Im Vorfeld einer Premiere versuche ich zum Beispiel, möglichst bewusst und regelmäßig zu essen, damit ich zumindest das unter Kontrolle habe. Viele Sängerinnen und Sänger suchen sich kleine Dinge, die ihnen – zumindest im Kopf – das Gefühl einer festen Ordnung geben.
Es ist der Versuch der Kontrolle im letztlich Unkontrollierbaren: der Kunst.
Genau. Andererseits natürlich: Zu viel Kontrolle in allem ist ja auch nicht gut, man muss dem Gefühl und der Spontaneität Raum geben. Es ist besser, diese Aspekte nicht zu sehr zu kontrollieren.
Wenn Sie nun so intensiv auf eine Premiere hinleben, haben Sie nicht manchmal die Sorge, dass Sie das Leben außerhalb verpassen?

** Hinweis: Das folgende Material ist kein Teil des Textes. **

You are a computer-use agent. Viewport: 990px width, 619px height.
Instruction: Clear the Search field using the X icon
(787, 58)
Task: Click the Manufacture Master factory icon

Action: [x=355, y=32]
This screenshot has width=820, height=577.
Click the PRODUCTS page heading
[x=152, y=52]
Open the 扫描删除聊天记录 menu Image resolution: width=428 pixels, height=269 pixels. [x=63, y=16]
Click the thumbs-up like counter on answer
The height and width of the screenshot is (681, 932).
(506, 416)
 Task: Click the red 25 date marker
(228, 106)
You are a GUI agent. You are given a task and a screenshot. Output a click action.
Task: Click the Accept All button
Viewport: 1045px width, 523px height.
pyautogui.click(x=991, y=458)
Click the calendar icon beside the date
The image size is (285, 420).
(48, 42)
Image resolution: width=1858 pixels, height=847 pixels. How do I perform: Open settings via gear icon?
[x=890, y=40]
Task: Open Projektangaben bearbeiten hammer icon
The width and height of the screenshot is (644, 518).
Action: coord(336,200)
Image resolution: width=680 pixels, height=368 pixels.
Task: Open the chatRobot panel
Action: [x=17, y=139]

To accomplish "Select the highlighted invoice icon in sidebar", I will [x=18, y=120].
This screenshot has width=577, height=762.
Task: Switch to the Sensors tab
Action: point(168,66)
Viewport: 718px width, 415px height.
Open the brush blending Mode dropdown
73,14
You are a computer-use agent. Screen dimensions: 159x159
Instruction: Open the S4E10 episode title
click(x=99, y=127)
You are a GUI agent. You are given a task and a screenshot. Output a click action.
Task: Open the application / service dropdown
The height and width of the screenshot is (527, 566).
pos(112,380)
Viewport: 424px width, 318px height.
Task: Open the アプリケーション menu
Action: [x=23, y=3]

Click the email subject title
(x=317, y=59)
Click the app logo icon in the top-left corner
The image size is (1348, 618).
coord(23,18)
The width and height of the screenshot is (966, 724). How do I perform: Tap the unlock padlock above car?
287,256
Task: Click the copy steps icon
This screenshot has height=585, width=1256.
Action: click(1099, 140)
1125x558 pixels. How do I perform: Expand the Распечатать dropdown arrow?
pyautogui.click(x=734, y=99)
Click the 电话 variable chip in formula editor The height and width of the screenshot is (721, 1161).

Die Oper ist ja mein Leben! Ich liebe meine Arbeit und ich bin, wie schon gesagt, so dankbar für alles. Jeder Tag im Opernhaus ist schön. Ich habe hier in Wien so ein gutes Leben, jeden Tag, wenn ich in die Staatsoper komme, denke ich: »Wow, ich bin soo glücklich!« Ich weiß natürlich, was Sie meinen: Dass für das restliche Leben die Pausetaste gedrückt ist. Aber so ist es nicht. Ich kann immer »normale« Abende finden, die ich mit Freunden verbringe und so weiter. Aber da ich meine Arbeit so liebe, ist sie mein Leben. Denken Sie nur: Allein schon, wen man aller trifft! Mit wem ich auf der Bühne stehen darf! In der Traviata etwa mit Lisette Oropesa. Wie oft habe ich sie mir auf YouTube angehört, und jetzt singe ich mit ihr!
Wann war eigentlich der Moment, an dem Ihre Eltern erstmals so richtig stolz auf ihre Sängerin-Tochter waren?
Als klar war, dass ich ins Opernstudio der Staatsoper komme, habe ich meine Mutter angerufen. Sie war gerade in einem Restaurant, hat geweint und eine Flasche Champagner bestellt. Das war so ein Moment! Oder auch, als ich in Elektra erstmals auf der Staatsopern-Bühne gestanden bin. Meine Eltern sind so lieb zu mir, sie kommen zu all meinen wichtigen Auftritten… sie sind schon so richtig stolz! (lacht)
Und wie gehen Sie mit dem Druck, den der Beruf mit sich bringt, um? Stichwort Mental health…
Das ist ein sehr wichtiges Thema! Jede und jeder reagiert da anders. Ich bin stark, aber natürlich gibt es Situationen wie Einspringen, die herausfordernd sind. Das klingt jetzt wie ein Klischee, aber auch in solchen Fällen gilt: The show must go on! Das Schöne ist, dass in solchen Augenblicken das gesamte Haus hinter einem steht, die Kolleginnen und Kollegen einem helfen. Als ich im Rosenkavalier eingesprungen bin: Adrian Eröd, Louise Alder, Thomas Ebenstein, sie alle haben mich hinter und auf der Bühne so sehr unterstützt! Nach dem Einspringen war ich unglaublich glücklich, regelrecht high. Im Grunde sind wir aber alle Profis und wissen: Wir können das alles schaffen!